Wednesday, September 11, 2013

A Google-like Full Text Search

Thanks to Internet search engines like Google and Yahoo!, your search application users are more sophisticated and demanding than ever. Your application users have a wealth of search application knowledge that they're probably not even aware of. Ask one of them to find a website dedicated to their favorite band or movie and odds are they'll have their browser pointed to that page in a matter of seconds.
You can tap into the self-education that comes from countless hours spent at home trying to locate information on the Web and turn it to your advantage in your own SQL Server-based search applications. With just a little bit of code you can help reduce your training costs and give your users an easy to use interface that will make them want to use your search applications. In this article I'll explain how to convert Google-style queries to SQL Server's full-text search CONTAINS predicate syntax.
Google Style
The key to a successful application is to make it easy to use but powerful. Google has done this with their Web search engine. The syntax for queries is simple and intuitive, but full-featured. Though the basic building blocks of a Google query are simple you can combine them in powerful ways. I'll begin with basic Google query syntax and add some additional operators to take advantage of the power of SQL Server CONTAINS predicate syntax. The full Google syntax is defined in the Google Help:Cheat Sheet at

http://www.google.com/help/cheatsheet.html.
For starters, I'll take as much as I can from the Google syntax, and then add a few SQL Server specific features. The final syntax will include the following features:

Although I tried to remain faithful to the Google syntax, you'll notice some slight variation. Where I've deviated I've done so for good reason (mostly, anyway):

  • I added some features to take advantage of SQL Server FTS-specific functionality, like the proximity search operator.
  • I had to modify the operation of some features like the * wildcard to fit with SQL Server's FTS query requirements.
  • Some features I just added because it seemed like a good idea and made sense, such as the (optional) explicit AND operator and parentheses.
The Grammar
The search engine grammar that implements the syntax shown in the Google to FTS Cheat Sheet above can be defined using Extended Backus-Naur Form (EBNF). In EBNF grammatical constructs, known as productions, are written out using the following format:
 lhs ::= rhs
 
In this format the lhs (left-hand side) is the name of the production. The rhs (right-hand side) consists of the terminals and nonterminals that make up the production. The ::= symbol itself can be read as meaning "consists of", so that the production Query ::= OrExpression means that the Query production consists of an OrExpression nonterminal. The | symbol on the right-hand side indicates a choice of terminals and nonterminals that the production can consist of.
----------------------------------------
**PROBLEM SET:**
1) From the article on Google-style full-text search, reproduce the passage between "For starters, I'll" and "FTS query requirements.", inclusive.
2) Rewrite as a short bulleted list the paragraph in the article on Google-style full-text search that begins "In this format the lhs", keeping its main facts.
----------------------------------------
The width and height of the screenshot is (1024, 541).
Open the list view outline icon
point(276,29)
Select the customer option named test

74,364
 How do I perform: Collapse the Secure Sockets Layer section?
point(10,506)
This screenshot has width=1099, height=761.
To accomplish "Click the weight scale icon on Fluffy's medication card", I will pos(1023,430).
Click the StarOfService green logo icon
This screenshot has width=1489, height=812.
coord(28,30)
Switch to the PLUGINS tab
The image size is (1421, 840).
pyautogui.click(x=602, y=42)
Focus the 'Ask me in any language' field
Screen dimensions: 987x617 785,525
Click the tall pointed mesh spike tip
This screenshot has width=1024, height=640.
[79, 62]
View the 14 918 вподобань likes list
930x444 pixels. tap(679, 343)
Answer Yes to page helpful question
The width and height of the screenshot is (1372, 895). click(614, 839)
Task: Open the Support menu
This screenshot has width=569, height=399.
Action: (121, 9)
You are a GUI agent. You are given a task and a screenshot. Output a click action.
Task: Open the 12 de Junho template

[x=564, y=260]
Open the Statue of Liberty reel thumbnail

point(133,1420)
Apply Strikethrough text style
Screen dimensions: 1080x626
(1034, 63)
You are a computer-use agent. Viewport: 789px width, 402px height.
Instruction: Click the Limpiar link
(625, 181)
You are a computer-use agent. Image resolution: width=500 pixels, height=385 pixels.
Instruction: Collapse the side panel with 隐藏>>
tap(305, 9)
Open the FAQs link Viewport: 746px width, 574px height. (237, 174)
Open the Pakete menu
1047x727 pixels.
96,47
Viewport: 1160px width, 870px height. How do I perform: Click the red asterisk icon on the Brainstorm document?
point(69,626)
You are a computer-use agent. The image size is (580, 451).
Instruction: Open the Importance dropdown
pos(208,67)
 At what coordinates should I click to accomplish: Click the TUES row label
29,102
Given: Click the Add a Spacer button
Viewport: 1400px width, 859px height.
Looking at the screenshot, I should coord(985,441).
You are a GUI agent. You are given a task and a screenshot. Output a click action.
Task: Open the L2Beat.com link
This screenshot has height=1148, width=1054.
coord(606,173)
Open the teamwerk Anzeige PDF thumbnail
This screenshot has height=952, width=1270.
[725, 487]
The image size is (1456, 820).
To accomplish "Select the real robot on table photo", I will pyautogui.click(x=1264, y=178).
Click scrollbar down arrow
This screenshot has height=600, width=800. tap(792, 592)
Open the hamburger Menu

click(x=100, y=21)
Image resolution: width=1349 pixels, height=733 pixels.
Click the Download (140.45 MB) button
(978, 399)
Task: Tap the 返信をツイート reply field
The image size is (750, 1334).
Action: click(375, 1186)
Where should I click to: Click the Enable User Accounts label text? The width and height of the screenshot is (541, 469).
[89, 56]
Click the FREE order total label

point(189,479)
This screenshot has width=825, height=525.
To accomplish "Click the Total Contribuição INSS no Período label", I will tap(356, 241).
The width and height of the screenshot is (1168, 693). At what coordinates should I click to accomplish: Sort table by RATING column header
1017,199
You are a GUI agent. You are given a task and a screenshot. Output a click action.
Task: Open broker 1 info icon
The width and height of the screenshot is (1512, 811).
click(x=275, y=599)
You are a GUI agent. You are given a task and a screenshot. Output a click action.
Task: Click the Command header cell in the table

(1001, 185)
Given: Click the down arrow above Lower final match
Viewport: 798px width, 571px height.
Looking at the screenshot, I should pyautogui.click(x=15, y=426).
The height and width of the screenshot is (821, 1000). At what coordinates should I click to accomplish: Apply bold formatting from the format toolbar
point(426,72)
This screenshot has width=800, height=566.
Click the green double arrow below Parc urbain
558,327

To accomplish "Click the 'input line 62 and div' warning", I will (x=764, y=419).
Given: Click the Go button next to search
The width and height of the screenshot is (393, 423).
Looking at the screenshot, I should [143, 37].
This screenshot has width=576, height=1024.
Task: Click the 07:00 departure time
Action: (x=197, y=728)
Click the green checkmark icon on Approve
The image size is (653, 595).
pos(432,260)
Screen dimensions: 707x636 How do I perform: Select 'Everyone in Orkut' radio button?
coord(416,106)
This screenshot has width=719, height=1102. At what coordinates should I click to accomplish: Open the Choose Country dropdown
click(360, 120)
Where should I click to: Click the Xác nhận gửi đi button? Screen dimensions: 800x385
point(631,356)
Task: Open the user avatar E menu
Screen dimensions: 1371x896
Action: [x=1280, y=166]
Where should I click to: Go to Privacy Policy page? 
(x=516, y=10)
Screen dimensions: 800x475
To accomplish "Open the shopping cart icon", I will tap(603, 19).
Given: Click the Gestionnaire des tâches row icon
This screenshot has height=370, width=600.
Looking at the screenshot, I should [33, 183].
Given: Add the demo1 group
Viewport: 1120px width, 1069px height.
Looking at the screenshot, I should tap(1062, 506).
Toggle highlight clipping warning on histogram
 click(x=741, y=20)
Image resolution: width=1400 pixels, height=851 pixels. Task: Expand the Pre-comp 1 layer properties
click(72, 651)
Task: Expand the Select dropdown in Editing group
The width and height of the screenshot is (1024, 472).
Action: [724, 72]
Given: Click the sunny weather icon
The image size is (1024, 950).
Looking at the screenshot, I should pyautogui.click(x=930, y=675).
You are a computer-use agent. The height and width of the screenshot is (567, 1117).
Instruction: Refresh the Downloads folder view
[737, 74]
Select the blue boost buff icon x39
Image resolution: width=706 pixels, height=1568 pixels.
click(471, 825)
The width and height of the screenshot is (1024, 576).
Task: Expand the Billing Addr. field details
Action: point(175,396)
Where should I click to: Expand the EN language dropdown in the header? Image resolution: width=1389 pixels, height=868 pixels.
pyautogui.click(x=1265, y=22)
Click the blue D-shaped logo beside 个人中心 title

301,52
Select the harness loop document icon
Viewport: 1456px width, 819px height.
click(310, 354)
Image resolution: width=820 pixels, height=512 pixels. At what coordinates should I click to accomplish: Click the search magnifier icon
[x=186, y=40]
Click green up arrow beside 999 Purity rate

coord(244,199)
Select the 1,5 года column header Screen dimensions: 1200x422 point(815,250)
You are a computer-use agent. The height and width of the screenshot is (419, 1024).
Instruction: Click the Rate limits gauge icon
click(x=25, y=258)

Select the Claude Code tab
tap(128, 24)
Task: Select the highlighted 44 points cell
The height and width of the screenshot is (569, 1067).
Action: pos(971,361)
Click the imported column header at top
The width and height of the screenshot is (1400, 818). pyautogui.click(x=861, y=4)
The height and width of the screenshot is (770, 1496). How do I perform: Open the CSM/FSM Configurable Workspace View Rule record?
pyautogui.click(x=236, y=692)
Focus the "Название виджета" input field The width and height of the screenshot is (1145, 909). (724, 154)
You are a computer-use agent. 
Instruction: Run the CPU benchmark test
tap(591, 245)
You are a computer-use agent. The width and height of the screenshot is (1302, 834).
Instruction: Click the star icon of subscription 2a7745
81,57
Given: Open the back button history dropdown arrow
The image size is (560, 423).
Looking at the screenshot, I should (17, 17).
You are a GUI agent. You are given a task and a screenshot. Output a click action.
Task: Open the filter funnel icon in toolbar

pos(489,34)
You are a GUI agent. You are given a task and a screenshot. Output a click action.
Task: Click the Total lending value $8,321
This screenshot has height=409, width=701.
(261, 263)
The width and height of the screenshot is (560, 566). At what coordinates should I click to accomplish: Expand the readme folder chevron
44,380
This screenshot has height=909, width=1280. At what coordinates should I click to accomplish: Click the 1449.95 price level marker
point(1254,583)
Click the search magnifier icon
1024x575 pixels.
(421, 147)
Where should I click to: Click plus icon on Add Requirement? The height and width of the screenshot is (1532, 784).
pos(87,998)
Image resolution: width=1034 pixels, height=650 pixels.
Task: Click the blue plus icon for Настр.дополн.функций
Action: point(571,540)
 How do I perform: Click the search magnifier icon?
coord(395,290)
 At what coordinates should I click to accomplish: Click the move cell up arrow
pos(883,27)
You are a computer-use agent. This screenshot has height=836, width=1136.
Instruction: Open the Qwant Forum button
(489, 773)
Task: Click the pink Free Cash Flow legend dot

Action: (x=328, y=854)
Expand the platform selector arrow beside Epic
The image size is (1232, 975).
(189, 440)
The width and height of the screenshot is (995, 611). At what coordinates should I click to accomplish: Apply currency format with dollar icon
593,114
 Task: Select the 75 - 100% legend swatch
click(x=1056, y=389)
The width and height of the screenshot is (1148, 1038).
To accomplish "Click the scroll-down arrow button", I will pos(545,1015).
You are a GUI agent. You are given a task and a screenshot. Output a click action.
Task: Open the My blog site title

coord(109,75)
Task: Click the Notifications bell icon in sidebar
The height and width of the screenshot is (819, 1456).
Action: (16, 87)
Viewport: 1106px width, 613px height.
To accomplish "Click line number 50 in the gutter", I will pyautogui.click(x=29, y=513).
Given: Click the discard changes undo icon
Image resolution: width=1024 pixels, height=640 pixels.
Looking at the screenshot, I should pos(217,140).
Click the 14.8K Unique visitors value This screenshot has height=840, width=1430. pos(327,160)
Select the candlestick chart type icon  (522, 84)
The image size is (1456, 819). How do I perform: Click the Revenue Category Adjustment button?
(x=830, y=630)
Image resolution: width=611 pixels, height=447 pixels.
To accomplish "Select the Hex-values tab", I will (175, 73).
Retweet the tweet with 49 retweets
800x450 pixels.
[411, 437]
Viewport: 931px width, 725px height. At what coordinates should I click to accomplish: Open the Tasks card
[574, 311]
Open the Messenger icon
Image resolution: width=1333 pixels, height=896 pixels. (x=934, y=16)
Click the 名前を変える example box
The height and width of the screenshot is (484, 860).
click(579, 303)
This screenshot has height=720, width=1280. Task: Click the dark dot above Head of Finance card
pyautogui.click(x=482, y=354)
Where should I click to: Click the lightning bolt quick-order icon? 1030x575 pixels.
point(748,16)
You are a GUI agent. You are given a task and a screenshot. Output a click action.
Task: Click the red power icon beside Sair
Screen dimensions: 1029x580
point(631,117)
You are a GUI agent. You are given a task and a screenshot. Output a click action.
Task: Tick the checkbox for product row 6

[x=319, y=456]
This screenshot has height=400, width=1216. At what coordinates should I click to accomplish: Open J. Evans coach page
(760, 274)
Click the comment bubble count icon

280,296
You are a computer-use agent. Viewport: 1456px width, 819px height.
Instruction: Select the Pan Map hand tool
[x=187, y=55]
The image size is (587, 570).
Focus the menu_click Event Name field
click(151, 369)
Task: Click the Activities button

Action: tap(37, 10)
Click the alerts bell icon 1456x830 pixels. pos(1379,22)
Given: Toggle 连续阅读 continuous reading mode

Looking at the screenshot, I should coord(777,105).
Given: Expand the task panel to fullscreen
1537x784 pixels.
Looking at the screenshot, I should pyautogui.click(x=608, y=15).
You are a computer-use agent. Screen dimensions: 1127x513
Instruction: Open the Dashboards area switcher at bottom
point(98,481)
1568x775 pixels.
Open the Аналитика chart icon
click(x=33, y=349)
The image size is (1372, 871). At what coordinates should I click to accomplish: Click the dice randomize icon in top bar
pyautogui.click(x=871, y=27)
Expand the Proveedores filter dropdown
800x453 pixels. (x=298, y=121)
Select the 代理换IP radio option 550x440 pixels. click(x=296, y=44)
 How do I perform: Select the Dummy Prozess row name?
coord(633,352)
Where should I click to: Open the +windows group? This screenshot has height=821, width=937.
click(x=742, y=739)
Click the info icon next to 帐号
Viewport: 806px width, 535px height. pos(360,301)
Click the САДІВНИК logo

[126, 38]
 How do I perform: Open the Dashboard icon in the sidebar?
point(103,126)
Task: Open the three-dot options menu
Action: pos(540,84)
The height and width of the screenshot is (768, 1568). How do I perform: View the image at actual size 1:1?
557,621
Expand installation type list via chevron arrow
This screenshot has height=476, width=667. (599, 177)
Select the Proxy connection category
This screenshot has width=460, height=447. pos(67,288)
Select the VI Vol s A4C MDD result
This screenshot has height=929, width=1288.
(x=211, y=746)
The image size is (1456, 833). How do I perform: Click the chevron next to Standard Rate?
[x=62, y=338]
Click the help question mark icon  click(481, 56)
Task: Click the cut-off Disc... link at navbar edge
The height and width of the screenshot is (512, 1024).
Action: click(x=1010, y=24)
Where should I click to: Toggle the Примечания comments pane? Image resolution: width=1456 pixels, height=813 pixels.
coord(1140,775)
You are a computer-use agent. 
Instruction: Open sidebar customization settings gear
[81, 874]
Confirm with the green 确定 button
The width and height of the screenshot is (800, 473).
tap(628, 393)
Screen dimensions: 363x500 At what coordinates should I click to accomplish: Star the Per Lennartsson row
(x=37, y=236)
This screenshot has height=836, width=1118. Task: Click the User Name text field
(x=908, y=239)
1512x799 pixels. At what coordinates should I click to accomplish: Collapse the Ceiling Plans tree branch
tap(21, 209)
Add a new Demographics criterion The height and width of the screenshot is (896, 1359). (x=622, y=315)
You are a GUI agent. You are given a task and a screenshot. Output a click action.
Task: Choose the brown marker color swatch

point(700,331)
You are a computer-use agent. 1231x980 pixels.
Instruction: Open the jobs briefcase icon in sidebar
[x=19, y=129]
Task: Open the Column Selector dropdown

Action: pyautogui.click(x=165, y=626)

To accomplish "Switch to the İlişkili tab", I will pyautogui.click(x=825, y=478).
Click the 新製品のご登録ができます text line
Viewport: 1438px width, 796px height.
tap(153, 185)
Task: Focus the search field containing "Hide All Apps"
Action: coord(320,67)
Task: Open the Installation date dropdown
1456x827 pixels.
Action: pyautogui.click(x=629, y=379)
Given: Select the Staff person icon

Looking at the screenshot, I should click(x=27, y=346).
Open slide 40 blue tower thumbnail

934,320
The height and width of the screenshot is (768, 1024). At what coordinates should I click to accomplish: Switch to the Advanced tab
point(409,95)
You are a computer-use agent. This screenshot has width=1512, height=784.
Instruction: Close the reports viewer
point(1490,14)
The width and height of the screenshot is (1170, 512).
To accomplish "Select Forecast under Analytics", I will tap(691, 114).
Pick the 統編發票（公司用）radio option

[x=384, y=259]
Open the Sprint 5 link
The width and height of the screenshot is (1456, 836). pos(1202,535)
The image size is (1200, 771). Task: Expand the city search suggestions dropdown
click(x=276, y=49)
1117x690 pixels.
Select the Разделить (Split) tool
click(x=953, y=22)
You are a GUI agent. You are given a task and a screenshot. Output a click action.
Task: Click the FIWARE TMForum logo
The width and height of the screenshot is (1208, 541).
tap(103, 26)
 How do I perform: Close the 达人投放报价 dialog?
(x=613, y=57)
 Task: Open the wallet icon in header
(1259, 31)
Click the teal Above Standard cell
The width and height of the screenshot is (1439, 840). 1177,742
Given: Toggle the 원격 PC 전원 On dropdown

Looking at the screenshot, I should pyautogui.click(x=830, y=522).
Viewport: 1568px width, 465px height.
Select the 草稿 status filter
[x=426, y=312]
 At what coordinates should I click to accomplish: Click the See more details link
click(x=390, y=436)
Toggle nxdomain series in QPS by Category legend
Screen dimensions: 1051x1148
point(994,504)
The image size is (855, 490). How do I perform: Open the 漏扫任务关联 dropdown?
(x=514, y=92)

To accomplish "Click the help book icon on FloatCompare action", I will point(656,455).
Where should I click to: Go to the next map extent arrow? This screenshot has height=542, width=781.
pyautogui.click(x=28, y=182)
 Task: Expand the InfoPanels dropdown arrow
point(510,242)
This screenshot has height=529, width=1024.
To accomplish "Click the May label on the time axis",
----------------------------------------
**RESPONSE LIST:**
1)
For starters, I'll take as much as I can from the Google syntax, and then add a few SQL Server specific features. The final syntax will include the following features:

Although I tried to remain faithful to the Google syntax, you'll notice some slight variation. Where I've deviated I've done so for good reason (mostly, anyway):

  • I added some features to take advantage of SQL Server FTS-specific functionality, like the proximity search operator.
  • I had to modify the operation of some features like the * wildcard to fit with SQL Server's FTS query requirements.

2)
- lhs (left-hand side): the name of the production.
- rhs (right-hand side): the terminals and nonterminals that make up the production.
- ::= can be read as "consists of." For example, Query ::= OrExpression means the Query production consists of an OrExpression nonterminal.
- | on the right-hand side marks a choice of terminals and nonterminals the production can consist of.